O sétimo selo

O Palácio do Planalto não quer ver, amanhã ou depois, as manchetes relatando a queda do "sétimo ministro em menos de um ano de governo", compreende-se.

DORA KRAMER, O Estado de S.Paulo

10 de novembro de 2011 | 03h06

De fato não deve ser agradável assistir "à imprensa derrubando ministros de 15 em 15 dias", como disse o secretário-geral da Presidência que, aos primeiros acordes do último (no sentido de ser o mais recente) escândalo da Esplanada, declarou-se "cansado" de tanto administrar crises na equipe.

Admirável a franqueza de Gilberto Carvalho: admite que os ministros só perderam os respectivos lugares porque foram expostos ao público e reconhece que tudo tem um limite. Até a intolerância com o "malfeito".

Na verdade isso já estava mais ou menos claro devido ao desconforto governista diante do entusiasmo geral com a dita "faxina". Apenas ninguém "de dentro", tão próximo ao cotidiano da presidente, havia transferido de papel passado a autoridade dela para a imprensa.

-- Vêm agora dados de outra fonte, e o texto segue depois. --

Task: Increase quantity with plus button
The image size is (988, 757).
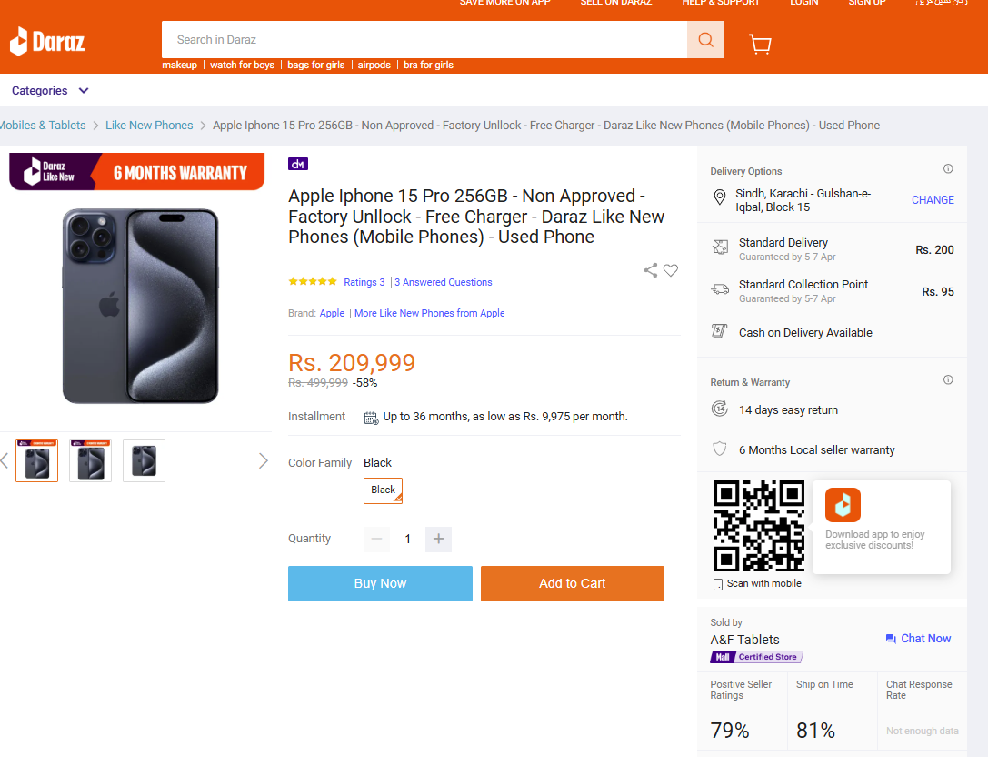Action: pyautogui.click(x=438, y=539)
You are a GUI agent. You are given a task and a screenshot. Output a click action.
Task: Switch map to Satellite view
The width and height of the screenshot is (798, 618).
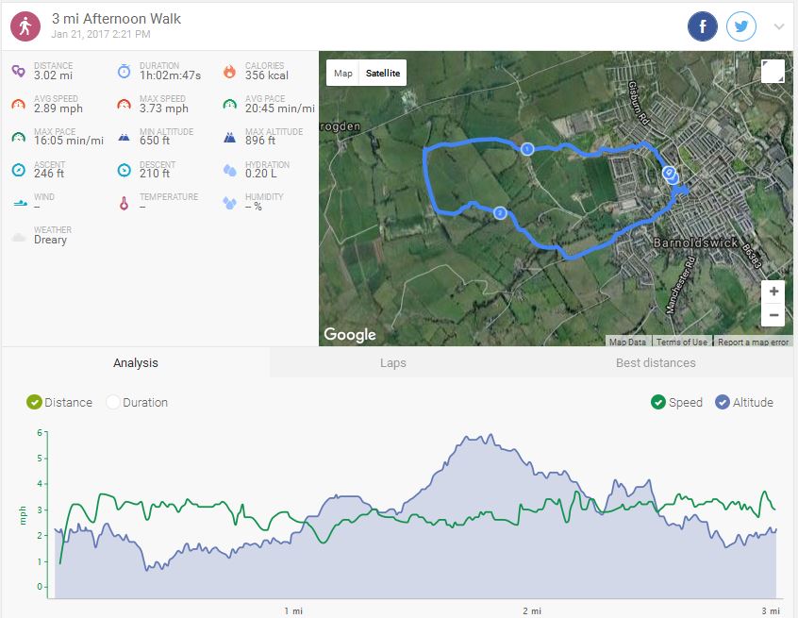pyautogui.click(x=383, y=74)
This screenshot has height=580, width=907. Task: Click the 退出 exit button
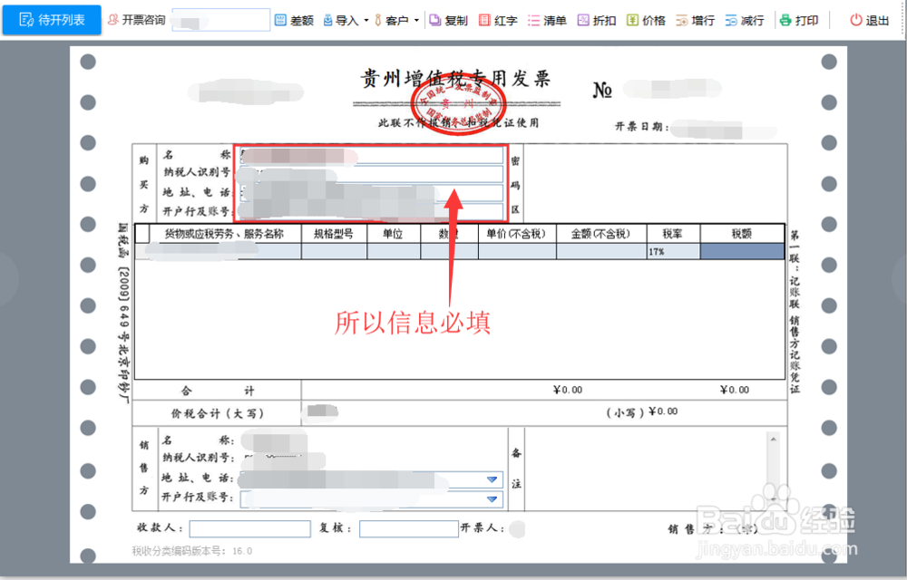tap(868, 19)
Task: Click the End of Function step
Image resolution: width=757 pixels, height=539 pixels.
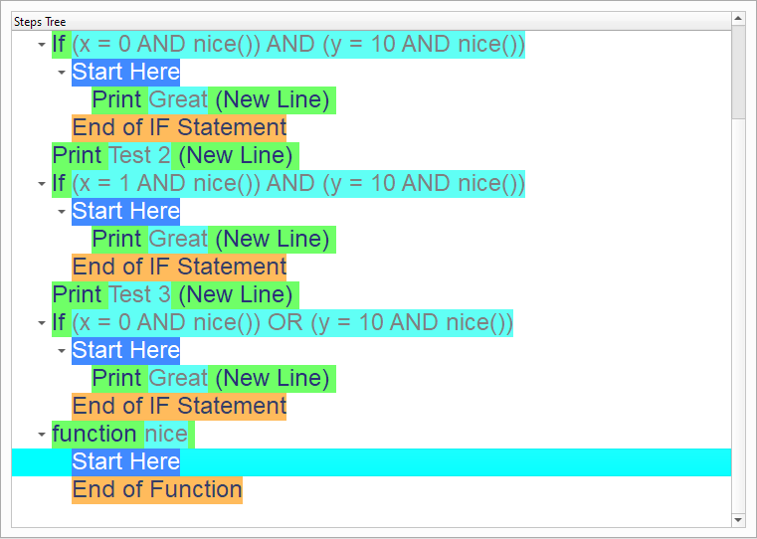Action: coord(156,490)
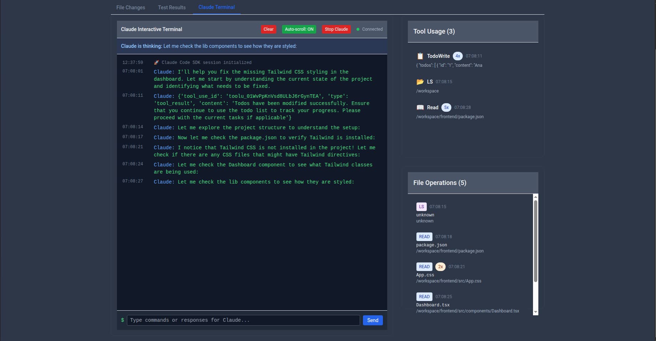The image size is (656, 341).
Task: Open the Test Results tab
Action: [x=171, y=7]
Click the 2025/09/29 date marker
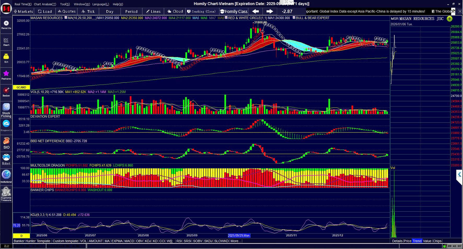Viewport: 463px width, 249px height. (239, 235)
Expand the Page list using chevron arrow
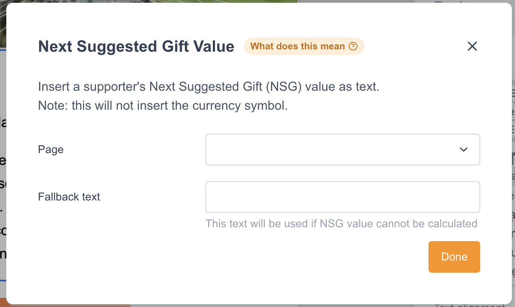 (x=464, y=150)
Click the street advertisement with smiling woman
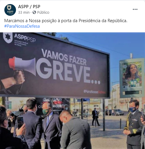The image size is (145, 149). (132, 78)

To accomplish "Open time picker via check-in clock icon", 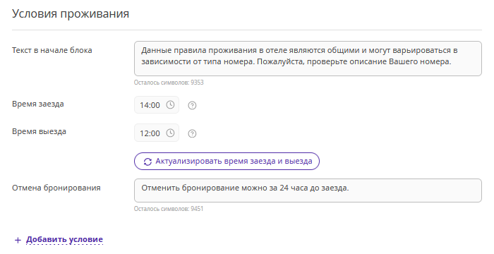I will click(x=170, y=105).
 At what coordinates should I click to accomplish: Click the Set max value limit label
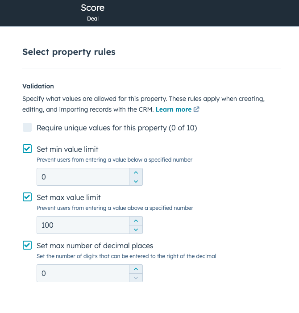point(69,197)
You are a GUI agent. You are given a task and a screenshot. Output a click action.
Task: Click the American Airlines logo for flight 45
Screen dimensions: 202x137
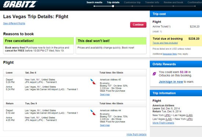(x=93, y=82)
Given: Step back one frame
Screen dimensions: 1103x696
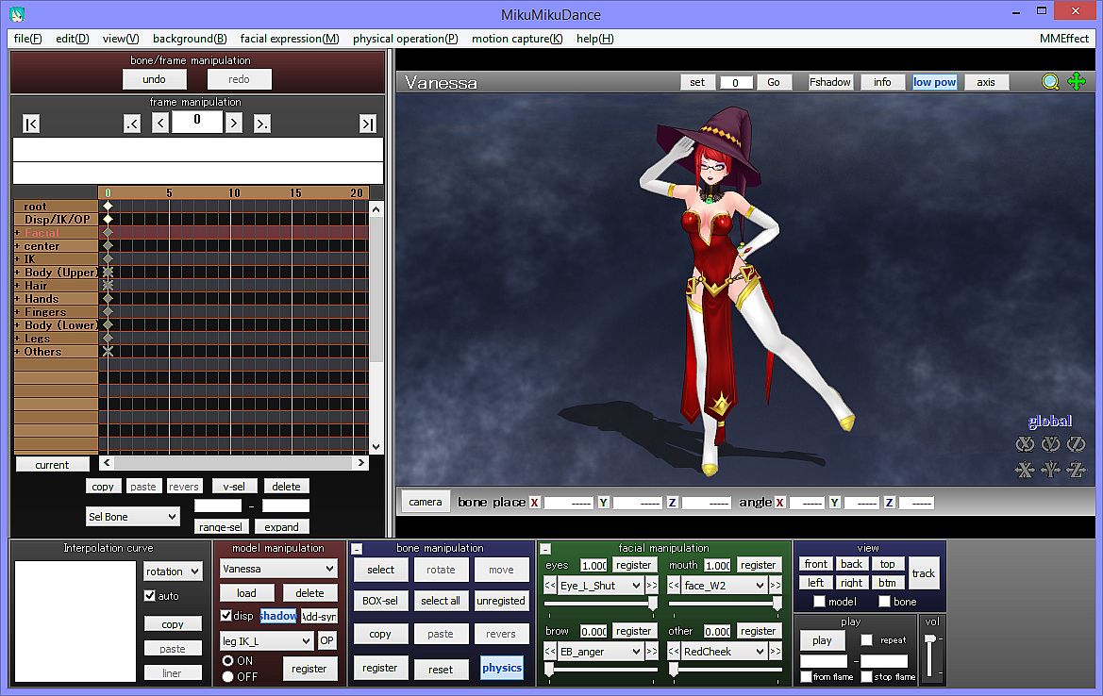Looking at the screenshot, I should point(160,123).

Uma visão equivocada, pois os meios de comunicação só acabaram assumindo o lugar de protagonista porque o governo preferiu ficar de coadjuvante na história, olhando a banda passar enquanto esse problema de convênios fraudulentos seja com ONGs, prefeituras ou sindicatos só se acumulava ao longo dos últimos anos.

Agora vem um decreto tratando como excepcionalidade o que deveria ser a mais básica das regras. Aliás, resumida com muita propriedade dias atrás pela presidente da organização Parceiros Voluntários, Maria Elena Pereira Johannpeter: "Quem dá o dinheiro deve fiscalizar e controlar sua aplicação, com padrões técnicos".

É isso. O decreto recentemente assinado pela presidente Dilma Rousseff determinando uma devassa nos contratos com ONGs, impondo a responsabilidade aos ministros e ordenando que haja avaliação técnica para concessão de recursos e fiscalização para a execução dos convênios, equivale a uma confissão de que o vale qualquer coisa era a lei.

Admite-se que o ministro da área não tenha responsabilidade direta? Que não sejam seguidos pareceres técnicos? Que não se fiscalizem nem por amostragem os contratos? Que, desculpe o leitor o lugar comum, um ministério seja algo comparável ao que o vulgo chama de casa da mãe Joana?

Pois pelo visto ao governo tudo isso parecia normal. Ou, ainda, digno da mais absoluta proteção e preservação.

Agora, em face ao que aparece aos borbotões, é de se perguntar a quais interesses o governo federal atendia quando mobilizou sua maioria no Congresso para, a partir de outubro de 2007 e por três anos, até 2010, obstruir os trabalhos de uma comissão de inquérito criada para investigar em que bases se davam as atividades das ONGs com a administração pública.

Presidida por um senador do DEM e relatada por outro do PC do B, a CPI acabou sem votação de relatório, fez algumas sugestões, não investigou irregularidades e passou ao largo dos problemas que agora tanto têm contribuído para que o secretário-geral da Presidência se sinta extenuado com tantas crises.

Bala com bala. Sorriso largo, semblante confiante - não necessariamente confiável - e a impertinência na ponta da língua, o ministro do Trabalho, Carlos Lupi, se exibe como a imagem invertida da realidade que se desmantela à sua volta.

Faz pose de valente como alguns que o antecederam na crista da onda de escândalos, mas dispõe de um diferencial. O linguajar, "abatido à bala", mais afeito a delegacias de polícia que a gabinetes ministeriais.

Na atual conjuntura, seria de acrescentar: ou vice-versa.

À deriva. Tanto bom combate aí à disposição, à espera de quem abrace algum, e a estudantada de um lado fazendo má-criação em prol da droga, do privilégio e da desordem, e de outro, aninhada no colo do Estado.

E a maioria, desorganizada, desmobilizada, calada. Há que haver uma virada ou nessa batida a juventude caminha para se assumir social e politicamente improdutiva.